The Canada goose, being kept on ponds in the neighbourhood of Belfast, has, in a semi-domestic state, been long familiar to me. It is a spirited, bold species, and remarkably vigilant, more so even than the common goose. Its loud clanging note is heard at a great distance; and when given forth in the spring, sans intermission, often proves more deafening than agreeable to persons near to it. This is the boldest of birds in spring, next to the tame swan; and when paired, the gander will attack every living creature, not excepting man himself, that approaches the neighbourhood of his watery domain. The first bird of the species known to me was a goose, which, in the absence of a mate of her own kind, paired with a common gander, and produced numerous young. Some years afterwards a male of her own species was procured, with whom she associated; but though eggs were laid, they were not prolific, probably in consequence of her age. This male bird was one of a flock of six or seven, which visited Ballantrae, on the coast of Ayrshire, where he was captured, though having the full use of his wings. He was brought here by a friend on returning from shooting, in the autumn, and

placed in a yard in town for the night, previous to his intended removal to the country on the following morning. Not content, however, with his temporary domicile, he made his escape over the high wall of the yard into the street. Here, being unable to give a good account of himself, like many another wanderer of the night, he was apprehended by "the watch," and borne off, a second time prisoner-but, in this instance, to the police-office, where, with other vagrants, he was confined during the night. How one wishes to have heard Dogberry and Verges descant upon his case! In the morning, the owner, after some difficulty, traced the Canadian's "whereabouts," and, having duly proved his property in the same, had the prisoner liberated.
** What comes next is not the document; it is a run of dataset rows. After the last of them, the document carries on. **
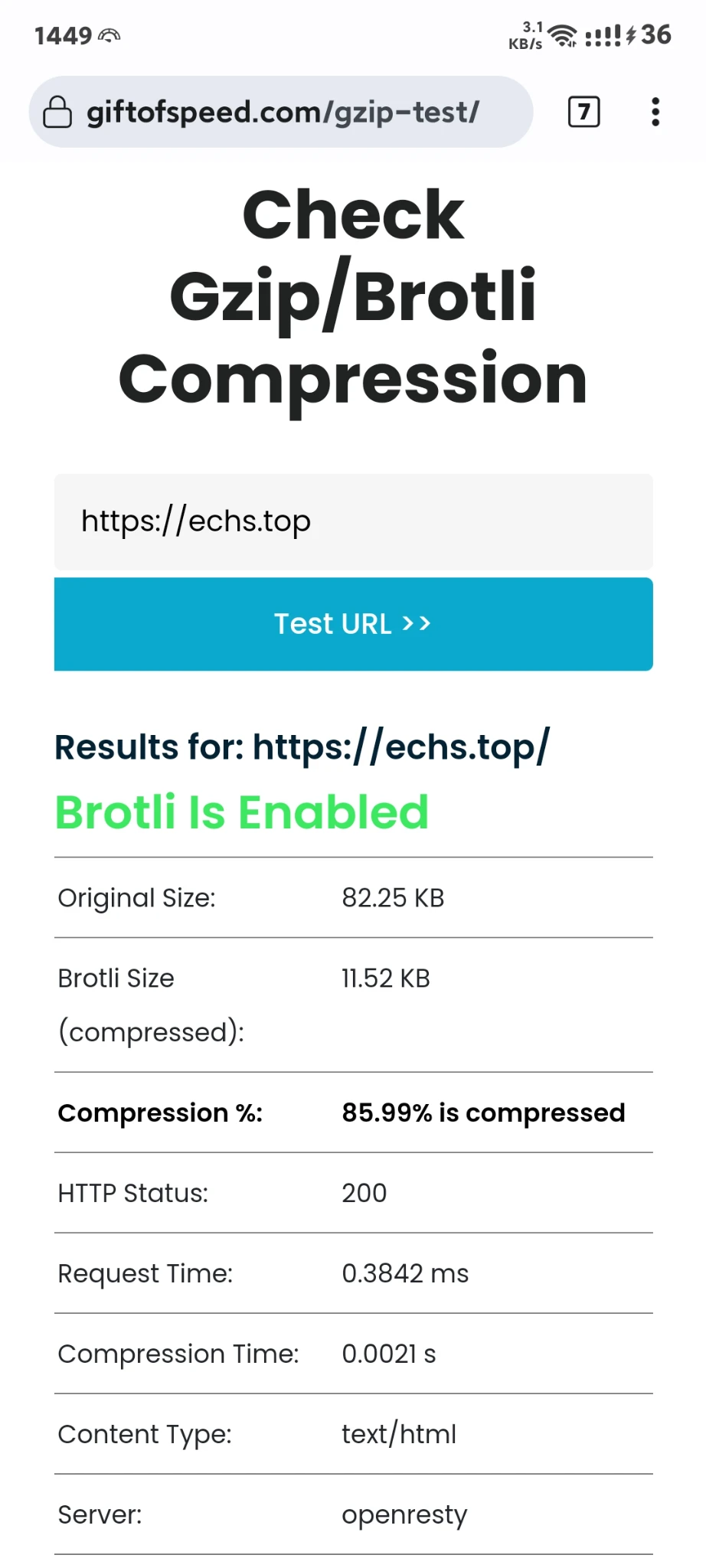Click the HTTP Status value 200

pyautogui.click(x=364, y=1193)
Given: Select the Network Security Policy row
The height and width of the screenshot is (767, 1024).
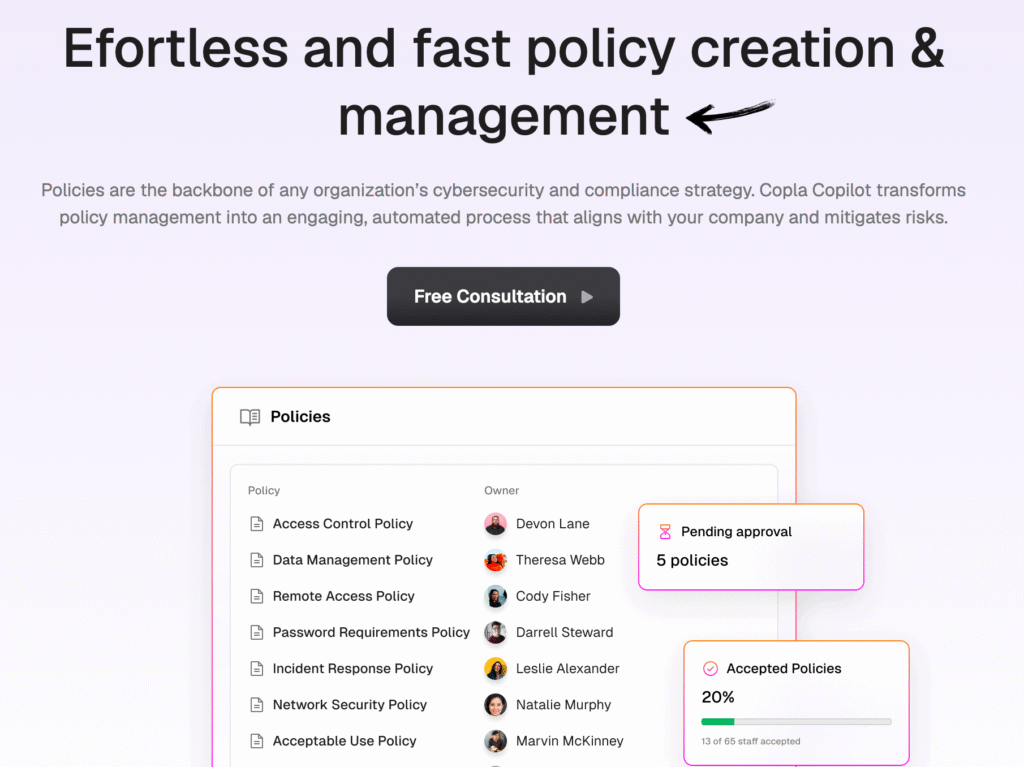Looking at the screenshot, I should [x=349, y=705].
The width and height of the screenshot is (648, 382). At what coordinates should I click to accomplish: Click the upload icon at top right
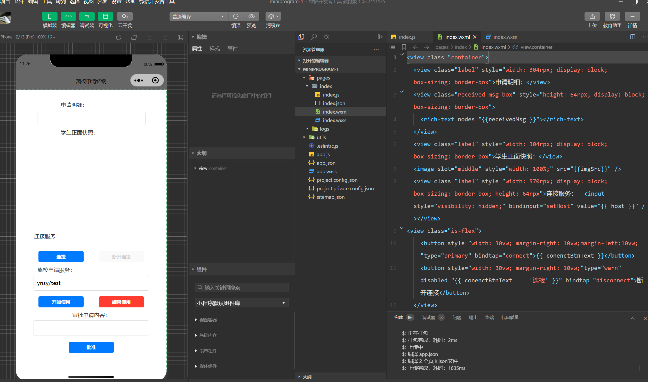pyautogui.click(x=592, y=17)
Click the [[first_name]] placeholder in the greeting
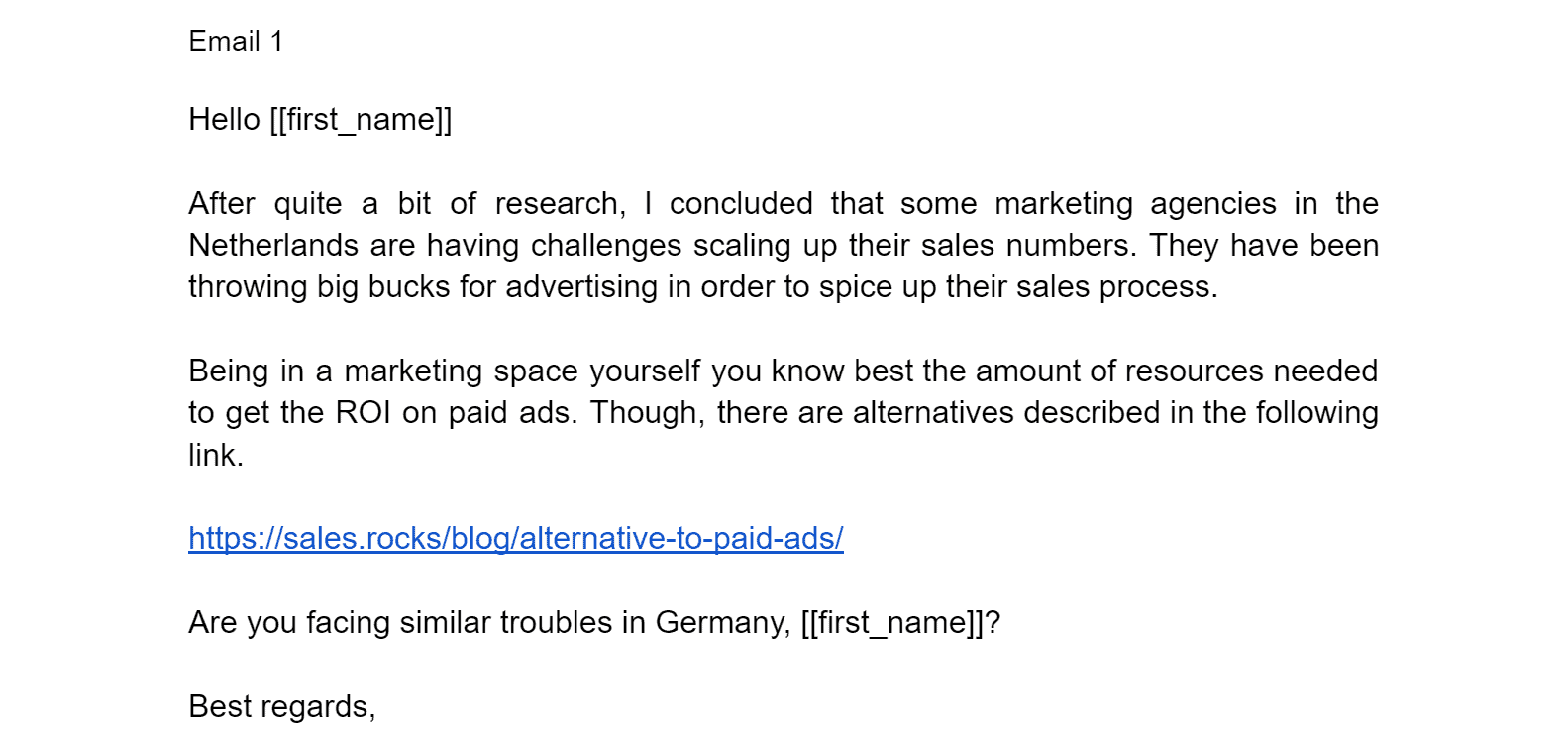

He was kept for several years afterwards, and permitted to have the free use of his wings all the time; but to these he was most unwilling to resort, submitting even to be caught rather than do so. If his owner wished to see a flight, the bird had to be laid hold of, taken to a distant field, and then set down, when he would at once rise into the air and return to the pond. He was extremely bold in spring, and attacked every human being who had the temerity to come near his "beat." He once beset a poor woman unexpectedly, and, flying up, alighted between her shoulders, and flapped both sides of her head so violently with his wings, that she fell to the ground in the utmost terror, unaware of the nature of her assailant. I once suffered this bird to strike me with his wing, that I might have some idea what the blow of a swan's wing-said to be so severe-might be, but which directly I had no desire to feel. The blow pained me very considerably, and the front of my leg, where struck, did not lose its black and yellow complexion for about three weeks.*

The male bird of a pair kept on a pond in the Belfast Botanic Garden was, from his boldness in spring, the terror of all the youngsters that approached even the vicinity of the water. These birds, like many other species, can foretell the coming

* The late Dr. Ferrar stated to a friend, that when resident-surgeon in one of the Dublin hospitals, a man who had his leg splintered by the blow of a swan's wing, was brought to him for treatment. Some of the small pieces of bone came away, and the sufferer was permanently lamed.